Hennepin County chief public defender, known for fierce advocacy, not reappointed

Mary Moriarty has been outspoken about racial prejudice in the judicial system

By: - September 30, 2020 9:00 am

Mary Moriarty. Courtesy Photo.

A state board declined to extend another four year contract to the chief public defender of Hennepin County Mary Moriarty Wednesday, despite praise by activists and fellow public defenders for her fierce advocacy on behalf of her clients and outspoken efforts to end the criminal justice system’s race and class biases.

After the decision, which followed a contentious pair of meetings of the the Minnesota Board of Public Defense, Moriarty told the Reformer that despite the setback she will seek her own job again when the current term finishes at the end of the year. 

The vote came following six hours of testimony that often pitted the state’s Chief Public Defender Bill Ward — who held the position of chief public defender of Hennepin County from 2009 to 2014 — against Moriarty. 

Ward called Moriarty a “gifted litigator” but presented his argument against her in a 16 page memo.
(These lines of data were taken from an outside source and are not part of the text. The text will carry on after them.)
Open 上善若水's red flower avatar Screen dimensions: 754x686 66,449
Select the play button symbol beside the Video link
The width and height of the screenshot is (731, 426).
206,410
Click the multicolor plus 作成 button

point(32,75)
The memo uses anonymous quotes from judges, other chief public defenders and “stakeholders” — including Hennepin County prosecutors — to portray Moriarty as a “divisive,” ineffectual leader whose “willingness to utilize the press against justice partners,” and “bitter manner in almost every encounter,” had alienated her from her peers. 

Ward used almost his entire public testimony, however, to defend himself against what he described as the unfair portrayal of him on social media, where he’s been accused of trying to silence Moriarty for speaking out against the racist treatment of her clients by law enforcement and prosecutors. 

“This narrative is absolutely and unquestionably false,” Ward said. 

Moriarty countered that Ward had bullied her and called her “young lady” — an accusation he vehemently denied. She said the drive to remove her, which began late last year when she was put on paid administrative leave, was a direct result of her pointing out racial inequities and publicly criticizing other actors in the judicial system, particularly Hennepin County Attorney Mike Freeman.  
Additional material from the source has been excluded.